The Department of Defense should follow the example of the British and Canadian armed forces and integrate sexual orientation into its existing nondiscrimination training programs and training manuals to coincide with the policy change. The basis for the sessions should be gender- and sexual-orientation-neutral training based on revised criteria for the Military Equal Opportunity program, or MEO, “a program that formulates, directs, and sustains a comprehensive effort to maximize human potential to ensure fair treatment for military personnel.”
DoD’s policies currently stipulate that “programs or activities conducted by, or that receive financial assistance from, the Department of Defense shall not unlawfully discriminate against individuals on the basis of race, color, national origin, sex, religion, age, or disability in accordance with guidance issued by DOJ, DHHS, the Department of Labor, and the Small Business Administration.” DoD’s future directives can easily be expanded to include prevention of discrimination on the basis of sexual orientation as our British and Canadian colleagues have done.
Moreover, there are many opportunities for these trainings to take place.
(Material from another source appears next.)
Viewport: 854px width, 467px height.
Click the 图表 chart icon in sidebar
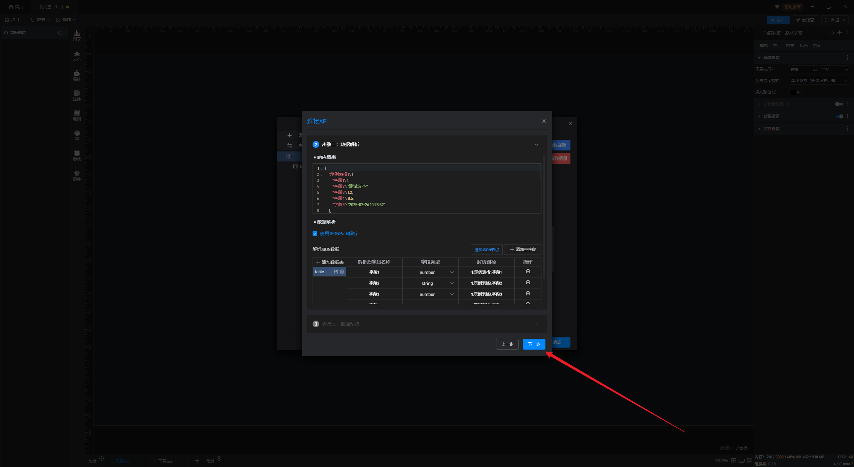click(77, 35)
DoD’s February 2009 directive on diversity management and equal opportunity programs declared that the MEO program must include “periodic, mandatory education and training in human relations and MEO at installation and operational unit commands, during pre-commissioning programs and initial entry training, and throughout professional military education systems.”
All service members should be required to participate in gender- and sexual-orientation neutral training immediately following the repeal of “Don’t Ask, Don’t Tell,” and these training sessions can be modeled on the servicewide stand down that followed the infamous Tailhook incident in the early 1990s. A clear policy of nondiscrimination based on sexual orientation should be a topic in all future training programs across the services.